#ELBA30: Creating Brighter Futures

 In Blog, CEO's blog

This week is London Challenge Poverty Week – #LDNChallengePoverty – a campaign supported by many organisations tackling inequality and poverty in the capital. In such a successful city as London there are still high levels of relative and absolute poverty, and in east London we have some of the worst indicators. Pensioner poverty in Tower Hamlets is the highest in the UK, and the level of children living in households below the poverty line (after housing costs) is as high as 50%+ in Tower Hamlets, 40%+ in Newham and over 30% in most east London boroughs.

This week, as part of ELBA’s 30th Anniversary we have teamed up with The Big Issue to highlight what can be done to help children and young people growing up now from repeating the experience of poverty and inequality. Lord Bird, founder of The Big Issue is promoting a new Future Generations Bill in Parliament which would place a duty on public bodies to act in ways which would prevent persistent problems such as poverty, health inequalities and climate change.

For 30 years ELBA has been working with like-minded businesses who also see the importance of helping young people raise their aspirations, widen horizons and make better careers decisions, and also to help them develop the practical employability skills that will get them into better jobs with higher earnings. Our campaign with the Big Issue  – ELBA Brighter Futures – is highlighted in the magazine and online this week.

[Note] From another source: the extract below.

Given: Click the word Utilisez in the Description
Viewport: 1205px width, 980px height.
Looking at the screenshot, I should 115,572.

Our challenge is to get more employers involved. ELBA business partners have been pioneers and shown the way. But a new report this week from the OECD and charity Education and Employers, shows that children’s career horizons are already being narrowed at primary school age. Business and employers can make a difference in really simple ways. It takes a bit of commitment but just opening up their offices and premises to pupils and students, and getting a wide range of their staff to go into schools and talk about careers and pathways really helps. A further report from Education and Employers shows that it works – pupils who spend meaningful time with business have higher motivation, leading to better results at GCSE- and, most tellingly, it has most impact on pupils from poorer backgrounds.

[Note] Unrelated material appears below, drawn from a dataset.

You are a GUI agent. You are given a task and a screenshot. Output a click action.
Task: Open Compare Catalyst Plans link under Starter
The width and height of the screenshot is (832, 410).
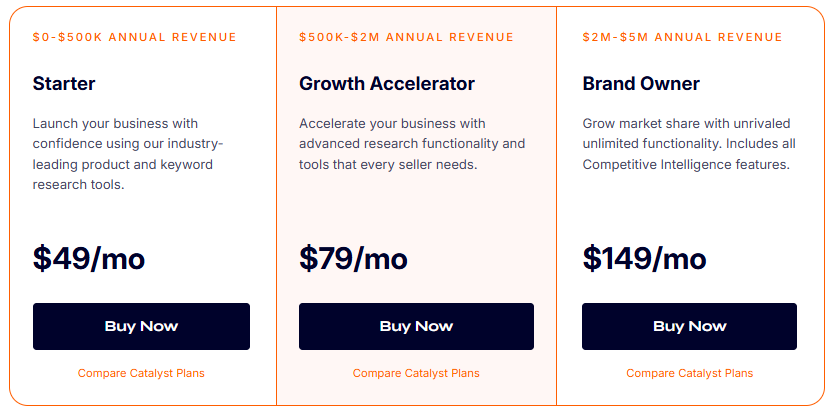coord(141,374)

So let’s do more. Let’s take a lead from the businesses who are already committed. Let’s take a lead from Lord Bird and think about how we can look forward to future generations and eradicate the inequalities that start to appear at so young an age. Let’s not settle for accepting whole generations of young Londoners from some backgrounds growing up in poverty and not getting the opportunities the rest of us take for granted.